The work of an entrepreneur is not to sell products, it’s to solve problems.
As an entrepreneur whenever you see a problem you should see an opportunity. An opportunity for you to solve the problem then earn from solving the problem.
Good entrepreneurs see and solve problems but great entrepreneurs create and solve problems.
Teachers, you’re smart people, just like I said in my last article. We all know that human beings are very comfortable and they hate change. So as an entrepreneur you could be seeing a problem that needs to be solved in your city or town or even village but the people that will benefit from it are not seeing the need for the solution. If that’s the case then what do you do? You have to create the problem so that they can see it clearly (not many will understand this).
Before the invention of electricity if you met someone and told them that we needed electricity they would laugh at you, before we started using Compact Disc (CD) we used to have something called tape recorders/cassette tapes and before the tapes we had something called ‘santuri’, people were very comfortable with ‘cassette tapes’ but the inventors of CD were smart because they created a problem. They marketed the CD very well, they told buyers that cassette tapes used to produce hissing sound, that hissing sound is what made CD to outsell cassettes.
Don’t copy what someone is doing, solve a problem, and if you can’t see a problem then create it and solve it.

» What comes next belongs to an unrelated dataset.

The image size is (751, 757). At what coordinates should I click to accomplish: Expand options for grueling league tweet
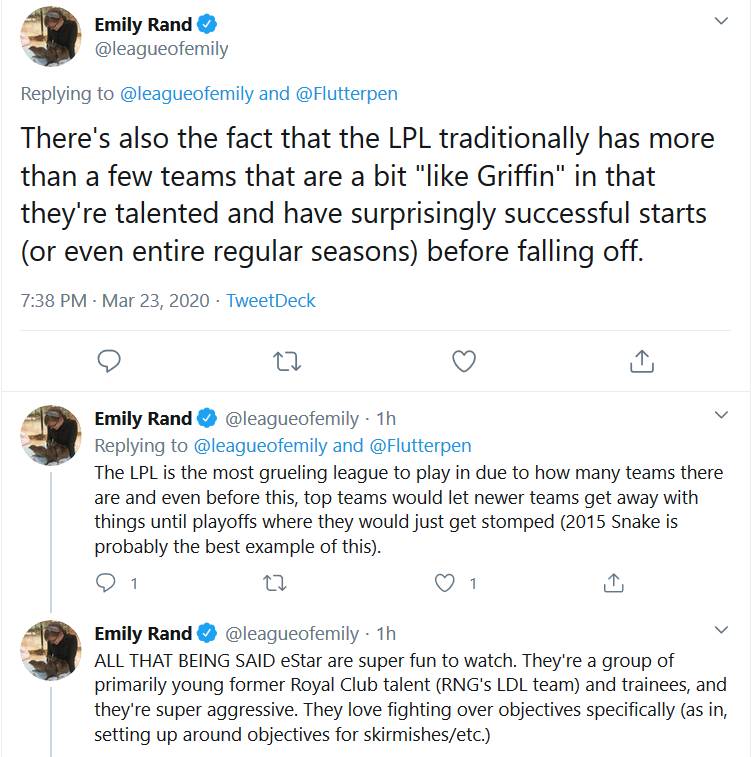click(722, 414)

Great business ideas don’t come from brainstorming or boardroom meetings or even critical thinking, they come from solving a problem. If Steve Jobs asked other people in a boardroom meeting if it was okay to start Apple then Apple would have never been found.
As per my high school business class many years ago, we have four factors of production, land, labour, capital and entrepreneurship. Most people complain about capital. How do you complain about capital yet you have no business idea? Others have ideas but are not solving any problem in the economy. The main problem with most wannabe entrepreneurs is that they lack entrepreneurial skills.
You can’t learn how to swim yet you’re outside the swimming pool.
Just start. Start solving problems, start with fear, start with pain, start with doubts, start from scratch, start with risk, start with no rich uncles, start with risk, just start, start and never stop. Start from where you are, use what you have, do what you can.